Since 196s, psychologists have done a lot of research on the selective function of attention and put forward a series of theoretical models. These theories explain the essence of the selective function of attention and at which stage of information processing the human brain chooses information.

1. filter theory

in 1958, British psychologist Broadbent (1958) put forward a theory to explain the selective function of attention: filter theory, based on a series of experimental results of binaural listening. Broadbent believes that the capacity of the nervous system in processing information is limited, and it is impossible to process all sensory stimuli. When information enters the nervous system through various sensory channels, it must first go through a filtering mechanism. Only a part of information can pass through this mechanism and receive further processing; And other information is cut off from it and completely lost. Broadbent compared this filtering mechanism to a long and narrow bottle mouth. When people pour water into the bottle, part of the water enters the bottle through the bottleneck, while the other part of the water stays outside the bottle because of the narrow bottleneck and limited channel capacity. This theory is sometimes called bottleneck theory or single channel theory (see the figure below).

2. Attenuation theory

The filter theory is supported by some experimental facts, but further research shows that this theory is not perfect. For example, in the study of binaural hearing, some studies have found that information from non-following ears is still processed. Based on the results of daily life observation and experimental research, Treisman (1964) put forward the attenuation theory. Attenuation theory holds that when information passes through the filtering device, the information that is not noticed or followed is only weakened in intensity, not completely disappeared. Trisman pointed out that the activation threshold of different stimuli is different. Some stimuli are of great significance to people, such as their own names, fire alarm signals, etc. Their activation threshold is low and they are easy to activate. When they appear in non-following channels, they are easily accepted by people (see the figure below).
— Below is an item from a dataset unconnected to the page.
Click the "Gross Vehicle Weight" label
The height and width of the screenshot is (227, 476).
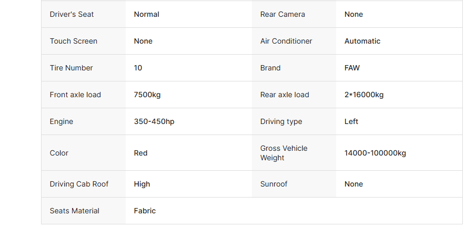284,153
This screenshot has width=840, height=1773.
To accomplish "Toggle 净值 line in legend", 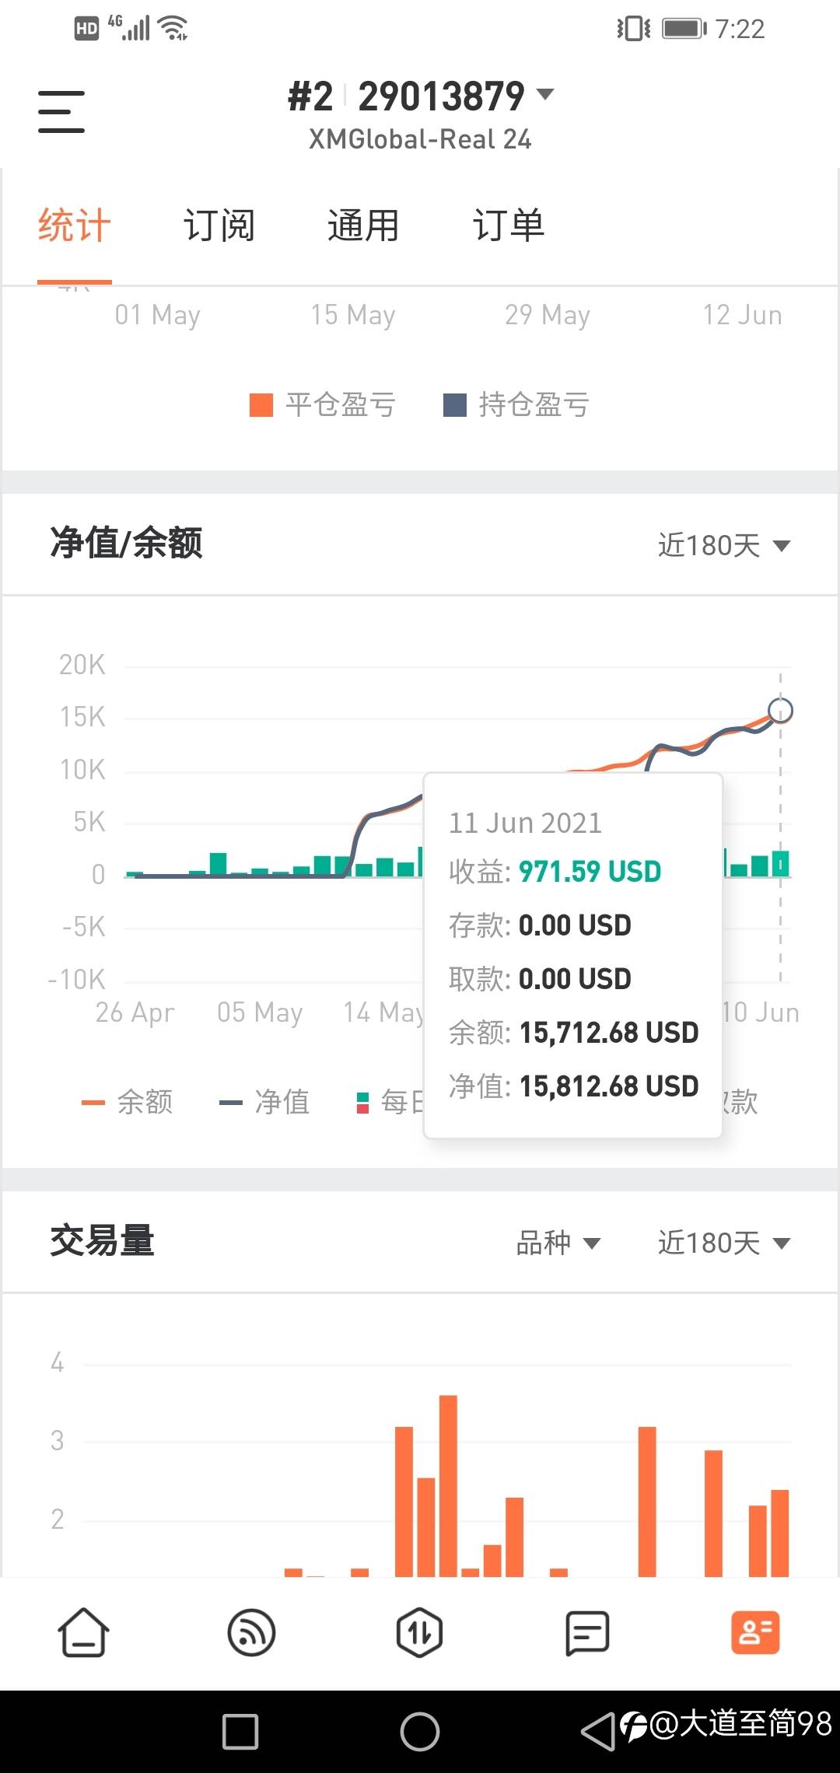I will [x=265, y=1102].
Tressman's theory and broadbent's theory have different views on the specific function of the filtering device, but there are similarities between the two theories: ① The two theories have the same starting point, that is, the capacity of human information processing system is limited, so the external information must be adjusted by filtering or attenuation devices; ② Both theories assume that the choice of information occurs before the full processing of information. Only the selected information can be further processed and processed.